Understanding and complying with Hours of Service (HOS) regulations is crucial for the safety and well-being of commercial motor vehicle (CMV) drivers and the public. HOS regulations dictate the maximum time drivers can be on duty, including driving time, and establish the necessary number and duration of rest periods. By adhering to these guidelines, drivers can remain alert and focused on the road. With recent updates to the HOS regulations, it is essential for carriers, drivers, and other stakeholders to be aware of the changes and their implications for the transportation industry.

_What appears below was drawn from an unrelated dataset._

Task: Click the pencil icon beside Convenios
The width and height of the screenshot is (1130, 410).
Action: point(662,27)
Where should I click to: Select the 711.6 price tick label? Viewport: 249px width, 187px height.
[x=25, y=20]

“Hours of service” refers to the maximum time allowed for drivers to be on duty, which includes driving time, as well as outlining the required number and duration of rest periods. This aims to ensure that drivers remain awake and alert. Generally, all carriers and drivers operating commercial motor vehicles (CMVs) must adhere to the HOS regulations detailed in 49 CFR 395.
A summary of HOS regulations for property- and passenger-carrying drivers are available for review.

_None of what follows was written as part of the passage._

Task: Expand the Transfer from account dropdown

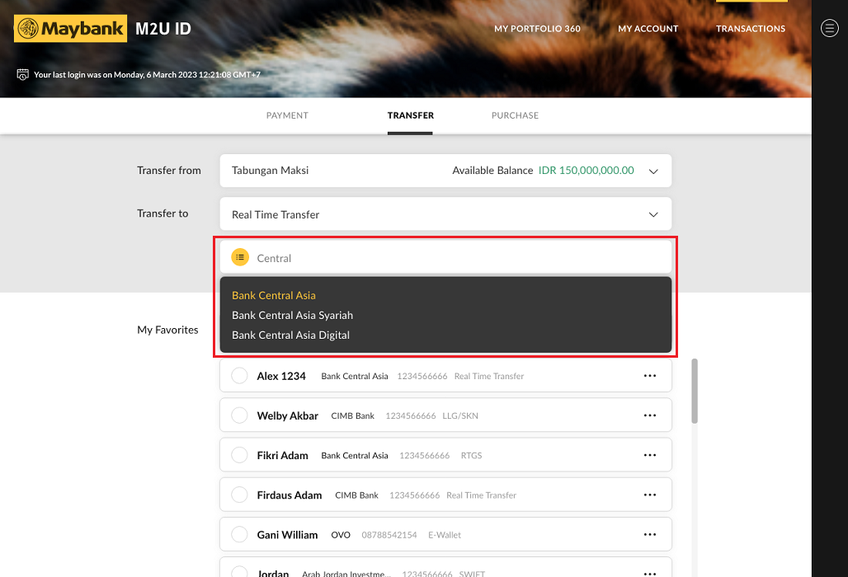Action: tap(653, 171)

HOS Final Rule Update On June 1, 2020, the FMCSA amended four provisions within the hours of service regulations in order to offer increased flexibility for drivers without compromising safety. Motor carriers were expected to abide by the updated HOS regulations starting September 29, 2020.

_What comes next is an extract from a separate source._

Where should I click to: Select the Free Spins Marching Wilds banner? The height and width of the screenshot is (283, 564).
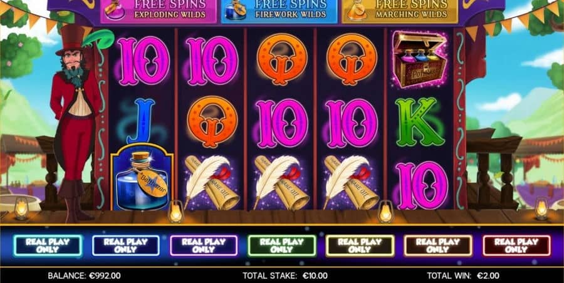[x=400, y=11]

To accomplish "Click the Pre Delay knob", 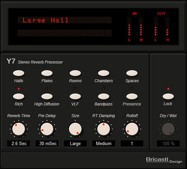I will pyautogui.click(x=47, y=129).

Key Changes Short-haul Exception
- The short-haul exception has been expanded to 150 air miles, allowing a 14-hour work shift within this exception.
- Adverse Driving Conditions – Exception The driving window has been extended by up to two additional hours during adverse driving conditions.
- 30-Minute Break Requirement – A break of at least 30 consecutive minutes is required after eight cumulative hours of driving time (rather than on-duty time), with an on-duty/not driving period qualifying as the mandated break.
- Sleeper Berth Provision – The sleeper berth exception has been altered to permit a driver to fulfill the 10-hour minimum off-duty requirement by spending a minimum of 7 hours in the berth, combined with an off-duty period of at least 2 hours, either inside or outside the berth. As long as the two periods total a minimum of 10 hours, neither period will count towards the 14-hour driving window.
Educational Tool for Hours of Service (ETHOS) – The FMCSA introduced a new online tool enabling users to input driver records of duty status in order to identify potential violations under the updated hours of service regulations.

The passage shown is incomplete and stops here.